## YOUR GOAL
Exactly the lines from the start of the entries through the line with "Given: Click the magnifier refit view icon" are required in the output, with no pictures among them.

== EXERCISE DATA

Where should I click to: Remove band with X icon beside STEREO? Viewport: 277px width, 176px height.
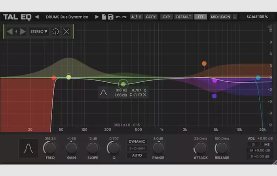(66, 31)
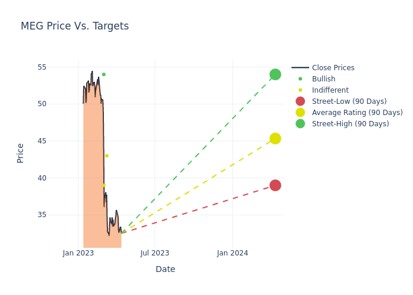Hide the Average Rating (90 Days) series
Screen dimensions: 413x295
point(357,113)
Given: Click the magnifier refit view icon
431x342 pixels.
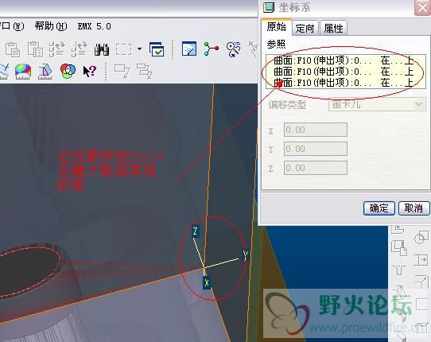Looking at the screenshot, I should [233, 49].
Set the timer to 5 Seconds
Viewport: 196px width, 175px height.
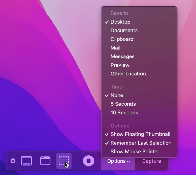coord(123,104)
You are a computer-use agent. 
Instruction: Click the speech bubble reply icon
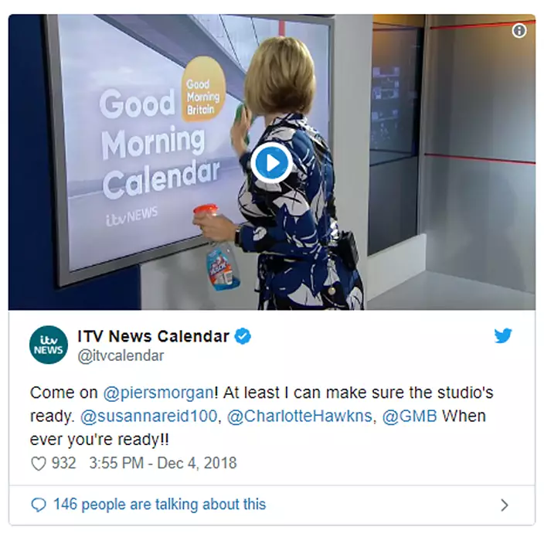pos(39,505)
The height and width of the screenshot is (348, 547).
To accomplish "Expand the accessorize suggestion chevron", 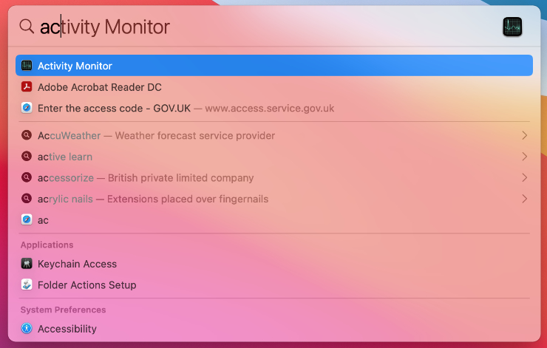I will pos(524,178).
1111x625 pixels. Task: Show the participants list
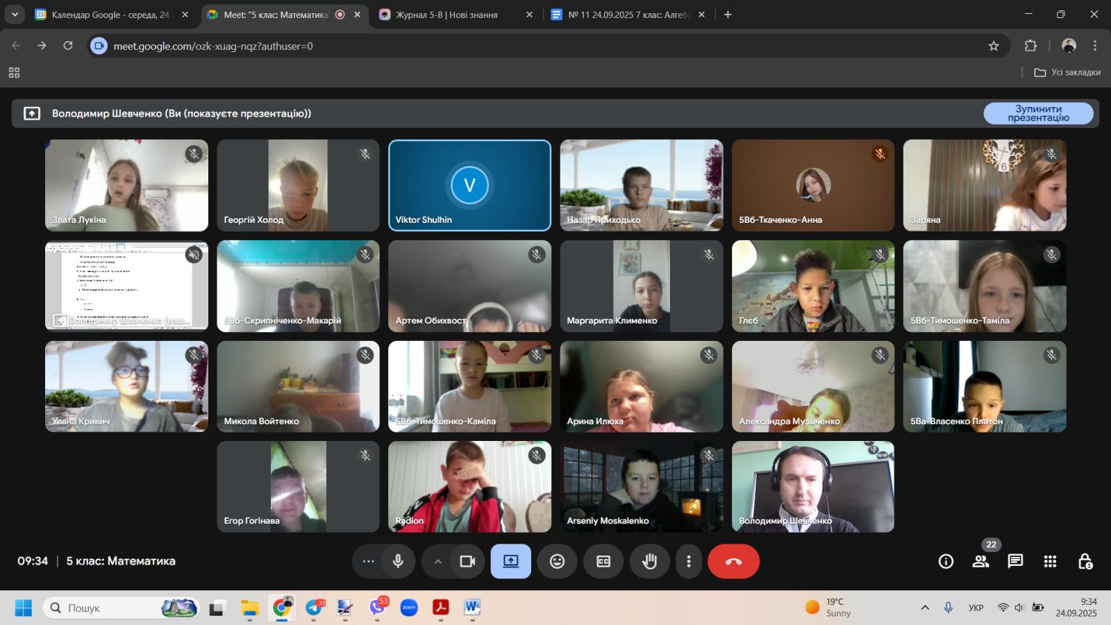(980, 561)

====

## ANSWER TO THE PROBLEM
Where should I click to: Remove band with X icon beside STEREO? Viewport: 277px width, 176px height.
(66, 31)
Hide the Average Rating (90 Days) series
Screen dimensions: 413x295
point(357,113)
Given: Click the magnifier refit view icon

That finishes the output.